Melissa Roxas takes oath to tell the truth and nothing but the truth. MANILA (July 23) — The description by Filipino-American activist Melissa Roxas of the place where she was brought to be tortured and interrogated after her abduction seemed consistent with what a team from the Commission on Human Rights (CHR) saw during an inspection at Fort Magsaysay, a military camp in Nueva Ecija province north of Manila.
This was one of the revelations that came out in today’s CHR hearing of Roxas’s abduction and torture.
Testifying before an en banc CHR, Roxas recalled the incident on May 19 in Barangay Bagong Sikat, La Paz, Tarlac, and reiterated the content of the affidavit she earlier submitted to the Supreme Court.
Roxas also revealed that the beatings “became less” when she told her captors that she is an American citizen.

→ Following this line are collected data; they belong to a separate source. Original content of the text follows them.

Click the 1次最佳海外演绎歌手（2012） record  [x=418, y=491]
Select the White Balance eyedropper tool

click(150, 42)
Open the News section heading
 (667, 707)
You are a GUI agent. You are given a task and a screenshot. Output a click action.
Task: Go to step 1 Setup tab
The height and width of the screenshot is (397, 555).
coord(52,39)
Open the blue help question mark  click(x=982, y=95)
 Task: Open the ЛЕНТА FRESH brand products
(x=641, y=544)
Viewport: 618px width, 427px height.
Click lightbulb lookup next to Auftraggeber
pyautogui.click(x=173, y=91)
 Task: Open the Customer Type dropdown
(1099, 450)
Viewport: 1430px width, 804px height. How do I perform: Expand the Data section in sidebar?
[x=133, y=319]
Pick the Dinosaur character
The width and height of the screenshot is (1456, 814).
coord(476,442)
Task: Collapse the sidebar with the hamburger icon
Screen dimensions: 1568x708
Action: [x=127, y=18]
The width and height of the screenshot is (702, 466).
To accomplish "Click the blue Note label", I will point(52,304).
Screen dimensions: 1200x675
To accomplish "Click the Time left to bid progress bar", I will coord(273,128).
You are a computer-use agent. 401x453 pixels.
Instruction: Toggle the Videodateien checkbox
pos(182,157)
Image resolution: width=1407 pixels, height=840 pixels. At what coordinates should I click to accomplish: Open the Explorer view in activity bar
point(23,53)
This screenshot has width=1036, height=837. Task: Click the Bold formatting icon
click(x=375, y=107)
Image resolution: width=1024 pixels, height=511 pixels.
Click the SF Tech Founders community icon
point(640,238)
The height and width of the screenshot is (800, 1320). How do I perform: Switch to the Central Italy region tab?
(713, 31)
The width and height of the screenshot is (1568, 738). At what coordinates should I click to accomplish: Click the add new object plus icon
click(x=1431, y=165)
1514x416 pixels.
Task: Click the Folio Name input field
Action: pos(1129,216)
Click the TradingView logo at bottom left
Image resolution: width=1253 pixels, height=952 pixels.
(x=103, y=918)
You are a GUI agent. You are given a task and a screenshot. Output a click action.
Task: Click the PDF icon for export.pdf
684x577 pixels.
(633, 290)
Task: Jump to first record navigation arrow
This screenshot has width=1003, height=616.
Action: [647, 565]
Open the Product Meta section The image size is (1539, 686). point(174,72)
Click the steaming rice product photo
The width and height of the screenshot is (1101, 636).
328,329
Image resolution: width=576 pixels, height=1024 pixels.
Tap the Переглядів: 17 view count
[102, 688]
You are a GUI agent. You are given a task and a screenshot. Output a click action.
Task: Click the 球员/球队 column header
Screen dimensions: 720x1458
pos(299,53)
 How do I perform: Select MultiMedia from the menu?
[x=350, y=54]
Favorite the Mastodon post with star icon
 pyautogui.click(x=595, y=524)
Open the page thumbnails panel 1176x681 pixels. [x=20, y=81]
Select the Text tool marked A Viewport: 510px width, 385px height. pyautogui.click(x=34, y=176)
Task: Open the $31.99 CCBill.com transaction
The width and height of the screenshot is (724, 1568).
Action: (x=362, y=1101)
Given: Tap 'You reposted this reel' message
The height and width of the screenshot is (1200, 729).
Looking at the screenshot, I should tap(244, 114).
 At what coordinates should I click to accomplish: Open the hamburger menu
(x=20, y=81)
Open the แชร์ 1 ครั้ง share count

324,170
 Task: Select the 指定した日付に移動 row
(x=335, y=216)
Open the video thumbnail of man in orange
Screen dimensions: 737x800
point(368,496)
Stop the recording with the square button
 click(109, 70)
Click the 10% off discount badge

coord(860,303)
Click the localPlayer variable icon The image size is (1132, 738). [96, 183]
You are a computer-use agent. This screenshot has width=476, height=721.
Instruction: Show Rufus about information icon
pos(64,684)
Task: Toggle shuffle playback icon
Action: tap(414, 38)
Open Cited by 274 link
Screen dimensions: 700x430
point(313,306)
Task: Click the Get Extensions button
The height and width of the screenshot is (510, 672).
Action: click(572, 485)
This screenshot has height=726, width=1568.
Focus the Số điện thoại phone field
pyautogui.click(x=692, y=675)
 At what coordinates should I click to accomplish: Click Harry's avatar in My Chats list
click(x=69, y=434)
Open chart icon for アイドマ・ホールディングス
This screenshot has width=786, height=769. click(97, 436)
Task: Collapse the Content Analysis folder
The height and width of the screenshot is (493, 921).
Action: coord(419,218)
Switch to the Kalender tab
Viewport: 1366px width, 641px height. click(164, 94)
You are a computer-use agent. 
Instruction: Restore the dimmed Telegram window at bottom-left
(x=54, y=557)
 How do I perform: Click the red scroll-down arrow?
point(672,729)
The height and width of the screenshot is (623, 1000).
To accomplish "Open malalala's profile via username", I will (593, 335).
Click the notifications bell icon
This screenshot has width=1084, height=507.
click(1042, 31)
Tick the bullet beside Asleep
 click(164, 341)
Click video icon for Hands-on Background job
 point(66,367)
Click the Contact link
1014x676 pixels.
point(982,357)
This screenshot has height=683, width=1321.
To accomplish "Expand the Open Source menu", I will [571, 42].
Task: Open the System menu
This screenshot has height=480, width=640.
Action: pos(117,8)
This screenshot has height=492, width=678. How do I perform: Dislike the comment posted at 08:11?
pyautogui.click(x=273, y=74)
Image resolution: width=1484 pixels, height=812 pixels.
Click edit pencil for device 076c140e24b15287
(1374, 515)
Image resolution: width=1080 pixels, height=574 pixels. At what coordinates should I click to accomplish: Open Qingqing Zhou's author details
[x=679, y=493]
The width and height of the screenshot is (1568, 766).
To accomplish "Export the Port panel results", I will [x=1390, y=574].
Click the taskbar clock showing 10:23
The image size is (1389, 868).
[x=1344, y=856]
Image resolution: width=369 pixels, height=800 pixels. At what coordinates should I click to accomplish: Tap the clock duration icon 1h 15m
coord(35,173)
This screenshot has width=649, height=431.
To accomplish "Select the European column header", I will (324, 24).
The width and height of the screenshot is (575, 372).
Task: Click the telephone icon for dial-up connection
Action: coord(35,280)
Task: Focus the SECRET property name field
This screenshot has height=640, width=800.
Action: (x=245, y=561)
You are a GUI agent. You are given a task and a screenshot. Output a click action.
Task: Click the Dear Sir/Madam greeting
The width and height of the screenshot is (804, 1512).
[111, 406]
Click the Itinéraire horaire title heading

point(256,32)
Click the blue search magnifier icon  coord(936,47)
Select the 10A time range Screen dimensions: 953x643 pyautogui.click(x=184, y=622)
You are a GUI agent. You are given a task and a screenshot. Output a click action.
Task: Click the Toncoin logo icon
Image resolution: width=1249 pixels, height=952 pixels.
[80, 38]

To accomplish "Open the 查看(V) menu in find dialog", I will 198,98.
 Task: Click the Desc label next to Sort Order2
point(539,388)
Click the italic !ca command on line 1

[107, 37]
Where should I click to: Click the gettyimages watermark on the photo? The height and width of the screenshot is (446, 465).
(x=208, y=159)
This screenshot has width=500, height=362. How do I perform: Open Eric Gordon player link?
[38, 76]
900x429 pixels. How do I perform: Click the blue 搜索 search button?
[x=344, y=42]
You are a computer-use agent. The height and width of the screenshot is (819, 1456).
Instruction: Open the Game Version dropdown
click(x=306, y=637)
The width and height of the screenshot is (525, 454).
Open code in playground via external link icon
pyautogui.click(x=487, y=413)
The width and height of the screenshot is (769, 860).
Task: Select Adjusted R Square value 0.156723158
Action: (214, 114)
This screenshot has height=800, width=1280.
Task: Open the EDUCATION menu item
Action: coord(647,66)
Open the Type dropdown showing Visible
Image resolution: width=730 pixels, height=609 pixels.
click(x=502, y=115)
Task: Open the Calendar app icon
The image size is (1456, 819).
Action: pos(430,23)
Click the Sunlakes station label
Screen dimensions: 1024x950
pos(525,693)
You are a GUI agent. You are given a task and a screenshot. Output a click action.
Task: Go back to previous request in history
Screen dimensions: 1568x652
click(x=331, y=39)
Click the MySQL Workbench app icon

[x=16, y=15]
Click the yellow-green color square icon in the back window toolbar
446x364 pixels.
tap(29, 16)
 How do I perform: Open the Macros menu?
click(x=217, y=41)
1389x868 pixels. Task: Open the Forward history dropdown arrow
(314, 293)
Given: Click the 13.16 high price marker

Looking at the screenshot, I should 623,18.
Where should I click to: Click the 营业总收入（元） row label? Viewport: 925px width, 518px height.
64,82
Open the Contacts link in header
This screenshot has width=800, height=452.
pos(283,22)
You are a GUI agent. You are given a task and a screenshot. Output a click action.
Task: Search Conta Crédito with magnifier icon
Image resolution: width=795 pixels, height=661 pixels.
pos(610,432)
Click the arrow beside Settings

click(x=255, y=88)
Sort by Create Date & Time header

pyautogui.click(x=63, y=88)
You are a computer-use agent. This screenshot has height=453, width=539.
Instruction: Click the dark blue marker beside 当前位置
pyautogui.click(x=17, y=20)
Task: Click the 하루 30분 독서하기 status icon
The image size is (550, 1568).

In the same hearing, military officials denied that elements from the Army’s 7th Infantry Division based in Fort Magsaysay had a hand in Roxas’s abduction and torture.
Roxas recalled that on May 19, while watching television, at least 15 men with long firearms barged into the house where Roxas and her two companions, Juanito Carabeo and John Edward, were staying. The three were dragged into a blue van, handcuffed, blindfolded then brought to a place that took more than hour to reach.
Asked by the commissioners about the place of her detention, Roxas said she heard the sound of planes landing and taking off, shots coming from what sounded like firing ranges and noise from a construction site. She also heard vehicles passing by, she said.
Later, CHR chairperson Leila de Lima told the military officials in the hearing that a CHR team that conducted a surprise visit to Fort Magsaysay on June 10 “saw an airstrip, four firing ranges and a building under construction.”
“We vehemently deny the accusations against us,” said Col. Leonido Bongcawil, who represented Major Gen. Ralph Villanueva, commanding officer of the 7th Infantry Division, at the hearing.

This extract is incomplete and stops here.